I want to charge a 7.2V-2000mAh NiMH battery. I have many solar panels and a voltage regulator but I do not know what voltage is required to charge it. I've heard people say that as long as it is any voltage higher than the battery peak voltage it is good. So I can use a 12V panel or even a 24V panel. I understand that low current is important for trickle charging, like 10%. I have an LM317T to limit current to 200mAh. I just don't understand the voltage requirement.
NiMH batteries should be charged by constant current until they are full. For your battery pack, since it is 2000 mAh, C = 2000 mA. For fast charging, the current should be around C/3 or higher, up to, say, C. You know they are full when the voltage levels off or dips (dV/dt), or the temperature starts to climb more rapidly (dT/dt). The voltage of the cell at this point varies depending on many factors. It could be as high as 1.6 V, but it will drop off rapidly when charge current is removed.
If the batteries are charged at a lower rate, for example C/10, it may not be possible to detect the dV/dt or dT/dt signal at end of charge.

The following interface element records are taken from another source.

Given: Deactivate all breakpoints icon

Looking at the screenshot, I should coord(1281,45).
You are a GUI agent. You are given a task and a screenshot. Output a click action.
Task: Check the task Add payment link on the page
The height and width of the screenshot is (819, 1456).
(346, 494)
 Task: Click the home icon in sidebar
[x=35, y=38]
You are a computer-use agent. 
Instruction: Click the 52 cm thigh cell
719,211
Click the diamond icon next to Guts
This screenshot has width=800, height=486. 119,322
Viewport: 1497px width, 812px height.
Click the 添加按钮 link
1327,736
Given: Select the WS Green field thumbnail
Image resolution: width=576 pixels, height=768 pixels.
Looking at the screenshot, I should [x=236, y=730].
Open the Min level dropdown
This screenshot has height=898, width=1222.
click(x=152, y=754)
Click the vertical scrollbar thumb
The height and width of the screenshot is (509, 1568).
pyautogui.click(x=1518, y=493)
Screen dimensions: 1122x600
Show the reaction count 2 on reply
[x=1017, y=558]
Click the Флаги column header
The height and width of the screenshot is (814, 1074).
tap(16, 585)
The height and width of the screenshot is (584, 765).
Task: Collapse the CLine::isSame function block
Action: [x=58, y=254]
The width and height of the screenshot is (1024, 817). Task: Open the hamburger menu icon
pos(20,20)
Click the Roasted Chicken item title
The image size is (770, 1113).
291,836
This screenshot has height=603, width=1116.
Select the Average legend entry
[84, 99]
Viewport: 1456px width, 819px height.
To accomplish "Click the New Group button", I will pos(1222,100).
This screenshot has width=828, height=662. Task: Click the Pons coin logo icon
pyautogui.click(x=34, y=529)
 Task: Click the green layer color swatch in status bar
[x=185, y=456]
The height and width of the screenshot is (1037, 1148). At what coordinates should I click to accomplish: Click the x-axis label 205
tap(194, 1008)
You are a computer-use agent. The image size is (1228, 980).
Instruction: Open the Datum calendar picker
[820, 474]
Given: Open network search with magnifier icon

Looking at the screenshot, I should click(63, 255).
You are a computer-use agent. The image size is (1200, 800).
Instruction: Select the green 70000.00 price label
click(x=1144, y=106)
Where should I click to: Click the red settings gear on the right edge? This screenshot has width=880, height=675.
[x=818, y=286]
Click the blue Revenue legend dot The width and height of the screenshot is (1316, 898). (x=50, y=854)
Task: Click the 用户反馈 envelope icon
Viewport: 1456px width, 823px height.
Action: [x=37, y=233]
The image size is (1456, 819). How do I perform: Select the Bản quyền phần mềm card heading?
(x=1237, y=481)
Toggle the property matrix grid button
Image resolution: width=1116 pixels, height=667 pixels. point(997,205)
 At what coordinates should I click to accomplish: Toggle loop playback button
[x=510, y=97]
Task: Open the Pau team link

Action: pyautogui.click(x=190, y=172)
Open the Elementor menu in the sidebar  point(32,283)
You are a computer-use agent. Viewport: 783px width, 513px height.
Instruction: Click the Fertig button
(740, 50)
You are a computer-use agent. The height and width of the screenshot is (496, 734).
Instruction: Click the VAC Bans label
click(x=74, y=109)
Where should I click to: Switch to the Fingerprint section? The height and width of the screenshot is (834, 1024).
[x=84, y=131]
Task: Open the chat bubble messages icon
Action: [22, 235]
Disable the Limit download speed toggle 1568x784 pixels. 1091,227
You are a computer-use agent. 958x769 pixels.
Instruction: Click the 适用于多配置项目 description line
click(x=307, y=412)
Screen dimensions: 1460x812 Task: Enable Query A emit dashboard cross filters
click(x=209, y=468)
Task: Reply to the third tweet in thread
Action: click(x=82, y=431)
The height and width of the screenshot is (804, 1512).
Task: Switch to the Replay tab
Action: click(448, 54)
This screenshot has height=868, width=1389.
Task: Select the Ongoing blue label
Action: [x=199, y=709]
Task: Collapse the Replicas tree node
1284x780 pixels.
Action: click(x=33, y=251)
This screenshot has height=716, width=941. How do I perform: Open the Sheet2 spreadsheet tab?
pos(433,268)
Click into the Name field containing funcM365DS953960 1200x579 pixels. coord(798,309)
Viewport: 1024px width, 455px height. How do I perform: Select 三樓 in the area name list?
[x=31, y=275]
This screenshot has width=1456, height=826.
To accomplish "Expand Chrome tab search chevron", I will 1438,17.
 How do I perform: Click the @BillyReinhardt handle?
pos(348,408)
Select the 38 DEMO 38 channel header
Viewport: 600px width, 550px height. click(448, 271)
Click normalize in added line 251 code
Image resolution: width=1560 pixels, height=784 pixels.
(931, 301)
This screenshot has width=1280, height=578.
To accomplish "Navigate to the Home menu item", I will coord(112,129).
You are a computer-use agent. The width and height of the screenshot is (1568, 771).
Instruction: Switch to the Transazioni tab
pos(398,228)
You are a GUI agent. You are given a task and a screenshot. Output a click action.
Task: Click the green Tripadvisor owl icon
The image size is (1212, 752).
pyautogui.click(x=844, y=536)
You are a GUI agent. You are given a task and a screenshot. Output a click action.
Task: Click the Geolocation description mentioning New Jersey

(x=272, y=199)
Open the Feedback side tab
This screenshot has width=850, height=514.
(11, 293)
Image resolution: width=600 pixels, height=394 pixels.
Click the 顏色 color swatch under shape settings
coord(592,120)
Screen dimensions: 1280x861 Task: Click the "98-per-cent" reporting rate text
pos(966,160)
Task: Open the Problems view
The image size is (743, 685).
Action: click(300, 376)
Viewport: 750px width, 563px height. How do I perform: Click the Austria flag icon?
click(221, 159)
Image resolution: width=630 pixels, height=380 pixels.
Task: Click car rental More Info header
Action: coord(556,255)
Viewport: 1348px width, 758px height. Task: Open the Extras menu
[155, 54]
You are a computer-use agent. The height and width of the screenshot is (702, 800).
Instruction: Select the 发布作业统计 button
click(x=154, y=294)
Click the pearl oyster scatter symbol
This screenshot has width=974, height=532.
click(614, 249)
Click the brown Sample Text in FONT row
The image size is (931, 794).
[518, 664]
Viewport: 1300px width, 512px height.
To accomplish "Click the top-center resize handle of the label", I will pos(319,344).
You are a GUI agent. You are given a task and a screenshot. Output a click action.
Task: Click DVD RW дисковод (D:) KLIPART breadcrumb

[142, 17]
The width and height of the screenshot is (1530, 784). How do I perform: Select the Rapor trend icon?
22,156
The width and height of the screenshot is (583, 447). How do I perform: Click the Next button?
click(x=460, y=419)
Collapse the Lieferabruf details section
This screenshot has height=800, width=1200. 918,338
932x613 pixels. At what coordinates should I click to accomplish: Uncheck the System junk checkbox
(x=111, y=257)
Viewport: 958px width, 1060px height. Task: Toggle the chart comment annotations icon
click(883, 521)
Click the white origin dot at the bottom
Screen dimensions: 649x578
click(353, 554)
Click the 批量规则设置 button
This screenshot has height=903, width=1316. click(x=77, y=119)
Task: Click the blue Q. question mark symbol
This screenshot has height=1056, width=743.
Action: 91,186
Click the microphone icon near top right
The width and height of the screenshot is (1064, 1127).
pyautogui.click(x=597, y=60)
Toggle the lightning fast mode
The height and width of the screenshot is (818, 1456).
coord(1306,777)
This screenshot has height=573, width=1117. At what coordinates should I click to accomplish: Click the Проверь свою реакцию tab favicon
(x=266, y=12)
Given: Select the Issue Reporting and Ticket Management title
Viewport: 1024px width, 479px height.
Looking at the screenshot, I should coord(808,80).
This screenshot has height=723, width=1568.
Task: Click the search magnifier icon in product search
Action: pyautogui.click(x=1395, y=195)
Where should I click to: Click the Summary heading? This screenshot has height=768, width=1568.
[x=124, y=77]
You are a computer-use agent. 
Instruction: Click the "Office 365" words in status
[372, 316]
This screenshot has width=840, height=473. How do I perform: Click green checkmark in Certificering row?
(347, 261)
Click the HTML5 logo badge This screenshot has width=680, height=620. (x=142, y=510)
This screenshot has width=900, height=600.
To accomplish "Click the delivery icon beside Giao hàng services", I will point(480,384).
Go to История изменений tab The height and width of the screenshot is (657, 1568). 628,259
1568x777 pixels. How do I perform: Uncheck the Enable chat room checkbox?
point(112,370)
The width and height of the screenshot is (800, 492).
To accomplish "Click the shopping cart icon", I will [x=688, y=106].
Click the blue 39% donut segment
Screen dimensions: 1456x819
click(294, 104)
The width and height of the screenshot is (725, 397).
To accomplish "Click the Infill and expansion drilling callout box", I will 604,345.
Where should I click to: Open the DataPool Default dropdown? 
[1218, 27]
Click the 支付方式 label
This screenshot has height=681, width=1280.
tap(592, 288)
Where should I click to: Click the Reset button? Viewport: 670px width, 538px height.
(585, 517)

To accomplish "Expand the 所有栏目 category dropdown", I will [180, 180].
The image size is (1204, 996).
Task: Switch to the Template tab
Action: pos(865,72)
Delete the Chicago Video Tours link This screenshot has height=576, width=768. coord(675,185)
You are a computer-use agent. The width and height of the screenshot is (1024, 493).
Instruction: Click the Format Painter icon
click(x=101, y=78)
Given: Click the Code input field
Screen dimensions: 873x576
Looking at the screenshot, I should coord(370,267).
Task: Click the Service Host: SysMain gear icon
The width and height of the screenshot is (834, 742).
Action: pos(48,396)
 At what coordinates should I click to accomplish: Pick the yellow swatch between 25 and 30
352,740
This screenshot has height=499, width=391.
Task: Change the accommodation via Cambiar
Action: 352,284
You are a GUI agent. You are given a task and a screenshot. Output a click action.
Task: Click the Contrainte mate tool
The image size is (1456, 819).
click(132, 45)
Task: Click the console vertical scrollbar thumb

Usually, when charging at this low rate, the charge is terminated by a timer instead.
If you use a NiMH cell until it is "dead" or "flat," you will probably see that the open circuit voltage is around 1 V/cell.
So, when charging NiMH cells, current is what is important, not voltage, per se. You can expect the voltage to vary from low (could even be zero, in theory) to 1.6V. For a battery pack with 6 cells, the nominal voltage would be 7.2V. When discharged, the pack voltage might be around 6V (open circuit). And while being charged, the highest voltage might be around 9.6V (while charging).
I hope this satisfies your curiosity about NiMH. Most of this information is available on the internet. You can look at guidelines published by battery vendors, and also the people who make chargers and charger IC's.